## PROBLEM DETAILS
Beginning with the line that contains "You are a computer-use agent.", retype the entries below exactly, ending with the line that contains "Click the IPv4 breadcrumb link". Leave out any pictures.

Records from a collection
▬▬▬▬▬▬

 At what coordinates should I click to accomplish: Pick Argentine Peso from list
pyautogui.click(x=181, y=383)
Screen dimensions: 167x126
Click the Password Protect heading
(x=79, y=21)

▬▬▬▬▬▬

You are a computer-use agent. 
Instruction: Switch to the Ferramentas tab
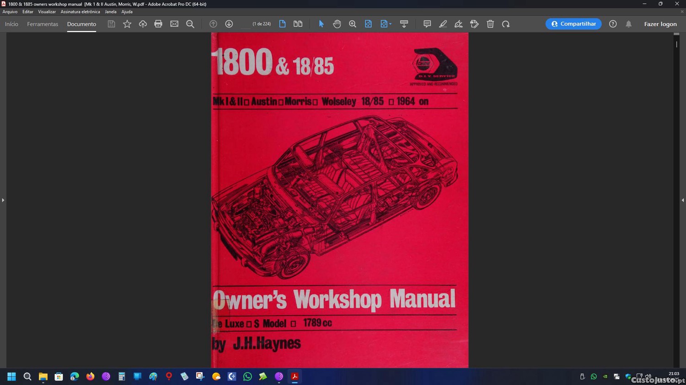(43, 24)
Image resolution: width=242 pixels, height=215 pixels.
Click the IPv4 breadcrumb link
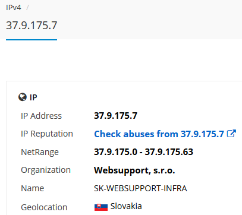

▬▬▬▬▬▬

## ANSWER FOR THIS EXERCISE
You are a computer-use agent. 
Instruction: Switch to the Ferramentas tab
(43, 24)
Image resolution: width=242 pixels, height=215 pixels.
Click the IPv4 breadcrumb link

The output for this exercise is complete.